Аллен же был настроен совсем не дружественно.
— Оставьте свою совесть дома, — сказал он с сарказмом, — без нее будет гораздо спокойнее.
А Тилни, не обращая на них никакого внимания, негромко говорил что-то Коркорану, и тот отрицательно качал головой.
— Нет, — промолвил он, после того как Тилни замолчал, — этого мы не можем сделать. Завтра все должно произойти еще до объявления перерыва. Вернее, сегодня. Мы просто обязаны. Присоединяйся к нам, Бронни. Ты можешь не спешить, потому что я готов ждать твоего решения хоть всю ночь.
Не утруждая себя повторением слова «нет», Тилни направился к выходу.
— Спокойной ночи, Джим, — бросил он Коркорану и, ограничившись кивком по отношению ко всем остальным, медленными и неуверенными шагами вышел в коридор, оставив дверь открытой.
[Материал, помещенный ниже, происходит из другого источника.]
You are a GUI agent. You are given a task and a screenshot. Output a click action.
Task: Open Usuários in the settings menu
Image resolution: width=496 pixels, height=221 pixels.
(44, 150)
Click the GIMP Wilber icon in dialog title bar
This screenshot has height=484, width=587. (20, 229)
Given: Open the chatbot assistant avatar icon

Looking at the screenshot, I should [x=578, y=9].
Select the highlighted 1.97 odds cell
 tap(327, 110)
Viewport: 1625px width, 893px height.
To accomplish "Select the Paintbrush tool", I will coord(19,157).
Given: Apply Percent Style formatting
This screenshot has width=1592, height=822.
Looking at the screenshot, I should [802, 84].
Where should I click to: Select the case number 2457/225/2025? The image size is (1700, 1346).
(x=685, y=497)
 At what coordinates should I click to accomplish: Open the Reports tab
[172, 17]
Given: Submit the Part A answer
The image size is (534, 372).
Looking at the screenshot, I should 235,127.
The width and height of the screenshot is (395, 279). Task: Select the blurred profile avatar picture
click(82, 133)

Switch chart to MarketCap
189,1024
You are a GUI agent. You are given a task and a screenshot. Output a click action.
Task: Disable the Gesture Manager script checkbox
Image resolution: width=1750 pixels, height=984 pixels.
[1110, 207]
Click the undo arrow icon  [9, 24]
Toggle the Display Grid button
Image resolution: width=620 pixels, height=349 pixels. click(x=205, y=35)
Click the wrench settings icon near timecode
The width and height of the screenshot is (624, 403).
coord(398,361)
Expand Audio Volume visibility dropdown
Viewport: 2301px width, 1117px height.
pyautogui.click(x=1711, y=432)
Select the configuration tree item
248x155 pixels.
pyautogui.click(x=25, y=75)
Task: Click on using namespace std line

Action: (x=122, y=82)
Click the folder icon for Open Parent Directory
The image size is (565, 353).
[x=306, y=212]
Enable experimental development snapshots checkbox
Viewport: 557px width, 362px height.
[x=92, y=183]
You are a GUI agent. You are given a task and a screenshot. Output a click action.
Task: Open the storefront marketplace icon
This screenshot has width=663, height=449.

— Да он ходячий труп, — пробормотал Уилкокс.
— Не беспокойтесь, к полудню он таким не будет, — отодвинув кресло и встав, отозвался Рейд и спросил: — Вам со мной по пути, Джим?
Коркоран обошел вокруг стола, остановился перед креслом, в котором сидел Аллен, и мрачно посмотрел на сенатора. Потом он заговорил, и, несмотря на усталость, в голосе его звучала злоба:
— В один прекрасный день, если вы почувствуете, что задыхаетесь, придавленный тяжким грузом совести Бронсона Тилни, не вопите, призывая меня на помощь.
— Да бросьте вы! — вмешался Рейд. — Все мы сидим на одной и той же бочке с порохом, — и добавил: — Давайте отдохнем, наконец.
В тот день, когда президент США выступает на объединенном заседании обеих палат конгресса, Вашингтон, раскинувшийся по берегам ленивого Потомака, превращается в столицу мира. Этот город, построенный людьми, которые привыкли самостоятельно определять свою судьбу, обычно довольствуется ролью этакого огромного доходного дома с меблированными комнатами для тех, чьим царствием небесным является общественное учреждение, а надежда на спасение заключена в ведомости на оплату труда. Но время от времени город пробуждается и неохотно осознает тот факт, что он является ядром самого могущественного и динамичного соединения из всей шестерки атомных групп, олицетворяющих крупнейшие империи мира. Такое бывает в день инаугурации президента — раз в четыре года; к таким же событиям отнесен день встречи Нового года.